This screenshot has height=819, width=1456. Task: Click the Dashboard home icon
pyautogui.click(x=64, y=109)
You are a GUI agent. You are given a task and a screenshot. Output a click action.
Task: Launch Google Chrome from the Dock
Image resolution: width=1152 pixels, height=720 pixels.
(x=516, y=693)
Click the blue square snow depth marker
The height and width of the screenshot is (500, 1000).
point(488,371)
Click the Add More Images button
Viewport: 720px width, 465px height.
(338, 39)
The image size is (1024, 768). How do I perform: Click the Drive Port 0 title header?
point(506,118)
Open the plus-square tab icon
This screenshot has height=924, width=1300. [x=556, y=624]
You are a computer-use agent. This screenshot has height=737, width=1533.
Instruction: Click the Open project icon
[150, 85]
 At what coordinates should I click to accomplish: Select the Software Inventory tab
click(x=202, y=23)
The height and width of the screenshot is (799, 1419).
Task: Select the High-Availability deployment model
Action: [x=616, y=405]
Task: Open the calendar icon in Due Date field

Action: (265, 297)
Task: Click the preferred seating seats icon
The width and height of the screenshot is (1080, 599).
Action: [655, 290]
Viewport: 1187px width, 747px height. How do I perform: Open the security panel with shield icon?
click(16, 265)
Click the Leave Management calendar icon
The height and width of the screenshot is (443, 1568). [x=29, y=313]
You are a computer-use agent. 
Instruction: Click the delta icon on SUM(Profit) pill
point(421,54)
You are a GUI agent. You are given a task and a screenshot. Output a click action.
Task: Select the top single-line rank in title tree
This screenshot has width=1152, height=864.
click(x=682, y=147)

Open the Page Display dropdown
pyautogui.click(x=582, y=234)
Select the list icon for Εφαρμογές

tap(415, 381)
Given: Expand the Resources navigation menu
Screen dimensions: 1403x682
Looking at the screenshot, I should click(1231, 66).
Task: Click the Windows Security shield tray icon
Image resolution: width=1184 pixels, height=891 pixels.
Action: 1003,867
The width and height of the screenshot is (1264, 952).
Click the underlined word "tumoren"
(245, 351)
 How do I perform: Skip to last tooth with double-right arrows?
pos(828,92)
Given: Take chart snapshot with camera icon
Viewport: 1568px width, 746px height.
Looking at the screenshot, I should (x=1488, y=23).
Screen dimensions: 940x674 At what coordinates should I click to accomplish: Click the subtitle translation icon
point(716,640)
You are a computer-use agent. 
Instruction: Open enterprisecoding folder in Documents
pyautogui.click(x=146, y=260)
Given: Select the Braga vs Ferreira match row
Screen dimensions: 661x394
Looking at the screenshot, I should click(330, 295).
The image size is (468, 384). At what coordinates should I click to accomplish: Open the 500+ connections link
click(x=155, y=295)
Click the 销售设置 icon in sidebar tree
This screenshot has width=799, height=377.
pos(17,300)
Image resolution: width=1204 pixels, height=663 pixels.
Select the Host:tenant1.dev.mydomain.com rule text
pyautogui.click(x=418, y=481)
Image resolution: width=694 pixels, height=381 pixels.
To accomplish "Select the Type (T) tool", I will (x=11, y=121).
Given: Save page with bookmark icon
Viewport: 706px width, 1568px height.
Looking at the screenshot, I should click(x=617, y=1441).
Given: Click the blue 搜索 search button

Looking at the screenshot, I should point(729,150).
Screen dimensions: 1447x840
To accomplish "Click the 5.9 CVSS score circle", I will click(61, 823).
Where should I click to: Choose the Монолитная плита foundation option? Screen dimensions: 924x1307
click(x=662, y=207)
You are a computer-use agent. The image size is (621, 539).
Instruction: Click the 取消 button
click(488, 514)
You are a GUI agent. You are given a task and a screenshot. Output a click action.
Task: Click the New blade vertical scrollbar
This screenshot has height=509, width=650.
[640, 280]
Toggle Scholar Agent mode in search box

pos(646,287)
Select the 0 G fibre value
------------------------------------------------
■ What the task requires
Going back to the entries above, set down exactly the lines that begin at the one with "This screenshot has width=1152, height=864." and end at the one with "The width and height of the screenshot is (1264, 952).", both included, and nothing else.

■ Answer
This screenshot has width=1152, height=864.
click(x=682, y=147)

Open the Page Display dropdown
pyautogui.click(x=582, y=234)
Select the list icon for Εφαρμογές

tap(415, 381)
Given: Expand the Resources navigation menu
Screen dimensions: 1403x682
Looking at the screenshot, I should click(1231, 66).
Task: Click the Windows Security shield tray icon
Image resolution: width=1184 pixels, height=891 pixels.
Action: 1003,867
The width and height of the screenshot is (1264, 952).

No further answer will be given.